Work instruction - Tell how many lines of the material below hold "Excel". The reply is that number alone.
Record extracts: Begin
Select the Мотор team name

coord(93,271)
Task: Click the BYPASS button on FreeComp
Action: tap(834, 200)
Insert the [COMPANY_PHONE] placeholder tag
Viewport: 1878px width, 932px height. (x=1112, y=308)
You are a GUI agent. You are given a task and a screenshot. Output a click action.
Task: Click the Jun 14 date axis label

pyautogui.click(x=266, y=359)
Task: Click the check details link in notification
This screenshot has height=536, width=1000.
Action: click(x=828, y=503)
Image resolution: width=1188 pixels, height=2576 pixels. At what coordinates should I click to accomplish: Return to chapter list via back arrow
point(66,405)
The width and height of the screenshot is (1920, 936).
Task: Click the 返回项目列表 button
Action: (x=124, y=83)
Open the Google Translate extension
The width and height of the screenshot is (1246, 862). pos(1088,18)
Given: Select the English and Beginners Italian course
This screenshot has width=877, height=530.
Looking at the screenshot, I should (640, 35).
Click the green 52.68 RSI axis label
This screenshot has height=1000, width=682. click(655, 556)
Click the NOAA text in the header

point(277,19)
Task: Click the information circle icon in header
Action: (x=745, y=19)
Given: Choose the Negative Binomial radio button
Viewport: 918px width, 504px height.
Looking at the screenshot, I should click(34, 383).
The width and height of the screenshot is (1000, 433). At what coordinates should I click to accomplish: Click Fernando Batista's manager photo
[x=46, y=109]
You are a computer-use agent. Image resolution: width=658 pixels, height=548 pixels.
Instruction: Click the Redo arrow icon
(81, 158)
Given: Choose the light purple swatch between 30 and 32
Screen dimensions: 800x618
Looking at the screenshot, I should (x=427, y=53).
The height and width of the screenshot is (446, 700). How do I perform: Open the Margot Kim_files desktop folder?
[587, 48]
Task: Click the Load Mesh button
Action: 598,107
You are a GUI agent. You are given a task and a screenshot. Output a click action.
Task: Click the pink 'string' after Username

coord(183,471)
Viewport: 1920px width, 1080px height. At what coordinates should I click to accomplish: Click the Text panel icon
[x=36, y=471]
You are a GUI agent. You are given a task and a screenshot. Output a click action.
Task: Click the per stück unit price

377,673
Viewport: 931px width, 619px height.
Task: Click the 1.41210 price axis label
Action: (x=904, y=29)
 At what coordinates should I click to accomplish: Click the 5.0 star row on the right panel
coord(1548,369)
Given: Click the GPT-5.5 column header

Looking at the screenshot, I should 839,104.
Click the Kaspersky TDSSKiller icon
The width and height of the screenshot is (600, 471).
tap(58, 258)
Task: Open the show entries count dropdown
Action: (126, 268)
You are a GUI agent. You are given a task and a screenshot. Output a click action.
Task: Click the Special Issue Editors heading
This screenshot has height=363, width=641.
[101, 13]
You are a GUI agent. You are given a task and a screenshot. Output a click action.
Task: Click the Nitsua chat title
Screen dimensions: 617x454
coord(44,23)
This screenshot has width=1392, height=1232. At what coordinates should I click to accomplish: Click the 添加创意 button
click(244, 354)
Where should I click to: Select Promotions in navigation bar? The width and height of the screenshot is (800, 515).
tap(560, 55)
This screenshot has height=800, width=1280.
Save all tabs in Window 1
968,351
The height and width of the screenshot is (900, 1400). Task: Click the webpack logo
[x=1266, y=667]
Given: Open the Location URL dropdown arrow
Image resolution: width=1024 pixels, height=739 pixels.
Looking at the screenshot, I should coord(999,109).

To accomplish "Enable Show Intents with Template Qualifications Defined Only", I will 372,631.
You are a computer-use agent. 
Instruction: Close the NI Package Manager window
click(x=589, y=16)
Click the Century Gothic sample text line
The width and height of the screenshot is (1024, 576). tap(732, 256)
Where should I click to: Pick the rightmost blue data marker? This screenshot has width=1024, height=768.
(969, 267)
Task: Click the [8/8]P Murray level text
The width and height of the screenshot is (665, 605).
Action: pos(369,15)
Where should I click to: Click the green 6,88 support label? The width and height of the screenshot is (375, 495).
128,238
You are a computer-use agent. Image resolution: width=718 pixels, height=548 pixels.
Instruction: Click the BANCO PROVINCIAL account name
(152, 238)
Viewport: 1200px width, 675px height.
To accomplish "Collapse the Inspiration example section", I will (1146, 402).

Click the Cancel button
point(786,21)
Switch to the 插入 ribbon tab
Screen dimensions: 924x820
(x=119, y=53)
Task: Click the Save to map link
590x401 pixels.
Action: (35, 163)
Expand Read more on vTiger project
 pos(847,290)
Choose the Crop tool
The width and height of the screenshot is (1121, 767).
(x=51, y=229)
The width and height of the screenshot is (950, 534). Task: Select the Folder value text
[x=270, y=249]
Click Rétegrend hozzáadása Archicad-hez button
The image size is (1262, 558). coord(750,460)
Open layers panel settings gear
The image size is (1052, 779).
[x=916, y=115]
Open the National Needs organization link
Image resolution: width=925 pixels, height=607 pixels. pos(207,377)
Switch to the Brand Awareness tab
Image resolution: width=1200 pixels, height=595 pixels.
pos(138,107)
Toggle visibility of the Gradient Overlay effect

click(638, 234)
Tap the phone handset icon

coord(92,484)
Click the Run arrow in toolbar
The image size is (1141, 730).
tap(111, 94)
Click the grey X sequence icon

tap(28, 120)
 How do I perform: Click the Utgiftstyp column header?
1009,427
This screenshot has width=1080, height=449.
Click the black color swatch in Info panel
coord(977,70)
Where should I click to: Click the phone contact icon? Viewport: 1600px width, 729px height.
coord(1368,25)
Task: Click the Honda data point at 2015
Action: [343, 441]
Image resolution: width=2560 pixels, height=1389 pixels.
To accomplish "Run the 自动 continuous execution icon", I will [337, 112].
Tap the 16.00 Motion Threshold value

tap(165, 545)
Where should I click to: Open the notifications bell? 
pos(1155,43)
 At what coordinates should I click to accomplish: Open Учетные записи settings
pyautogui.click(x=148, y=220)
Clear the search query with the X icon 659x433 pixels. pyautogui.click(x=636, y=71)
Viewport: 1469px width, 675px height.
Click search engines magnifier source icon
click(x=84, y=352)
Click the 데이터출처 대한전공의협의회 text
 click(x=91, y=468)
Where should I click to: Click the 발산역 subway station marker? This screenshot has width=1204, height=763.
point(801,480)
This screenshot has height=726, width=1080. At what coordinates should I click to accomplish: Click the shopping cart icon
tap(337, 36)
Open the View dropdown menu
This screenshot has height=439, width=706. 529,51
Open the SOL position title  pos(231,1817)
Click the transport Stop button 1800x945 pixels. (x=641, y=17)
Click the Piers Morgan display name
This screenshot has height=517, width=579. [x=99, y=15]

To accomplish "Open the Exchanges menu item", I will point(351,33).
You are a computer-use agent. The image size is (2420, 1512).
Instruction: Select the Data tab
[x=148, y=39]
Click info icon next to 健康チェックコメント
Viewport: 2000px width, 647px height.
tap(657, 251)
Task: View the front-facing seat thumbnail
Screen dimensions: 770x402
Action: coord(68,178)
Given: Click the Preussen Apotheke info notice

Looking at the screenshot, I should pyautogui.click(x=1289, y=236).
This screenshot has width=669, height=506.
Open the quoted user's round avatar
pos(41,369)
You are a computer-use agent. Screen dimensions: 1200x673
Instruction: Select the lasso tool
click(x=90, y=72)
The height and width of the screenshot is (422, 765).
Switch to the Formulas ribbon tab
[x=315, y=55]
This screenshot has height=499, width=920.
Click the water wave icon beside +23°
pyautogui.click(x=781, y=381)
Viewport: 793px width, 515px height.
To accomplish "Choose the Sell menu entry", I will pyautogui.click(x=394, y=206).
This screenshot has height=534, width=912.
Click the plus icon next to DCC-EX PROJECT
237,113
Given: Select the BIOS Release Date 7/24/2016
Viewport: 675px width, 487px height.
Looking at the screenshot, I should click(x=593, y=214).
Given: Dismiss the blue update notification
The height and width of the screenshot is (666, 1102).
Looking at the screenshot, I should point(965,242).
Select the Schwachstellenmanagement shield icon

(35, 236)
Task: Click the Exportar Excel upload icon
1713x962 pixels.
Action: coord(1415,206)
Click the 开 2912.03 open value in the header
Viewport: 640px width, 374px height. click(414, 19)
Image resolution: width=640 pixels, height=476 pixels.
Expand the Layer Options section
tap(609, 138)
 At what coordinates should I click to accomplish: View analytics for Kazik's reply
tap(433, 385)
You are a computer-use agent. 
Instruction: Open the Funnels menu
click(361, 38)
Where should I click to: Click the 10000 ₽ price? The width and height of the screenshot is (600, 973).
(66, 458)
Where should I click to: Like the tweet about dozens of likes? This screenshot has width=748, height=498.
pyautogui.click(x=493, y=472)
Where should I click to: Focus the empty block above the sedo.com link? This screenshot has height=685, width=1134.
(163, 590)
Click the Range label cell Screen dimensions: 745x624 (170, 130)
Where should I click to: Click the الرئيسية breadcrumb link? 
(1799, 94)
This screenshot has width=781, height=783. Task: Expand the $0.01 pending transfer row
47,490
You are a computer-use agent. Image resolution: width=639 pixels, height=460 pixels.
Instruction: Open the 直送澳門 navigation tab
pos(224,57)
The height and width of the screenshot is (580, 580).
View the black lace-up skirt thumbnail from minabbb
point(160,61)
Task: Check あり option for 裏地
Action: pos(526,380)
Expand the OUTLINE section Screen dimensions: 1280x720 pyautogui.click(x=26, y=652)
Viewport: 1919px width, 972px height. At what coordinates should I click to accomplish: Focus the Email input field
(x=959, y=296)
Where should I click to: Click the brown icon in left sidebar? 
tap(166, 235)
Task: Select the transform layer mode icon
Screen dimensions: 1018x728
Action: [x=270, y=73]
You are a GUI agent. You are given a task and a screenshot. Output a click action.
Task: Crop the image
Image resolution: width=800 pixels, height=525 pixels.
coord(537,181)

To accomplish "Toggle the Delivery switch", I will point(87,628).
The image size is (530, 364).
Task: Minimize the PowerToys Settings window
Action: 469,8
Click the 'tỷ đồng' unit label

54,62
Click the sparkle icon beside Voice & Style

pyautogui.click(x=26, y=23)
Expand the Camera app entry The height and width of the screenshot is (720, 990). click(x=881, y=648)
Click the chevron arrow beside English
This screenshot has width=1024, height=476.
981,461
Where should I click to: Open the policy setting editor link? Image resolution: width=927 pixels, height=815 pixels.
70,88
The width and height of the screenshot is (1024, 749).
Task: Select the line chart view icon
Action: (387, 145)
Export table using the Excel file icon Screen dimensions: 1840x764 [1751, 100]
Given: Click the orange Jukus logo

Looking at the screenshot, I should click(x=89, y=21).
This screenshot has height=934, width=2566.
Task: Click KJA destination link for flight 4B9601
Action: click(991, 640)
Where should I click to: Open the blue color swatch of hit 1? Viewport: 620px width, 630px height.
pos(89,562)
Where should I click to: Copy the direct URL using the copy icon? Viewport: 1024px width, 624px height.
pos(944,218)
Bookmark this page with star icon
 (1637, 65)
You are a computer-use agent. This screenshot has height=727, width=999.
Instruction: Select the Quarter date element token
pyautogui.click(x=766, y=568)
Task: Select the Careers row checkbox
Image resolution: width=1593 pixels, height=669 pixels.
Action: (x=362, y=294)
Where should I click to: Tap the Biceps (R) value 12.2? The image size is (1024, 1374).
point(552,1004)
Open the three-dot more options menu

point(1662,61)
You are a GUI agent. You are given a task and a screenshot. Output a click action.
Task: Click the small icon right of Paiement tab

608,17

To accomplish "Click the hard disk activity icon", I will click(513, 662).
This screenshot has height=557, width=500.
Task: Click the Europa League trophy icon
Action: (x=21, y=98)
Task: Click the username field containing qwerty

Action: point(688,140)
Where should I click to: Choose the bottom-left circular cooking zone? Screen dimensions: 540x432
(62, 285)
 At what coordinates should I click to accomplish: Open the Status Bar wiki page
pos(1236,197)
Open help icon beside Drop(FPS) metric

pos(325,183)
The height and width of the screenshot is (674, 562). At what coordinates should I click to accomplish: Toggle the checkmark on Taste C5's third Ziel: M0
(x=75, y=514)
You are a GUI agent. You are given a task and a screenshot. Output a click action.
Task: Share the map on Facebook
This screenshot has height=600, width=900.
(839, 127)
Record extracts: End
Completed exercise - 2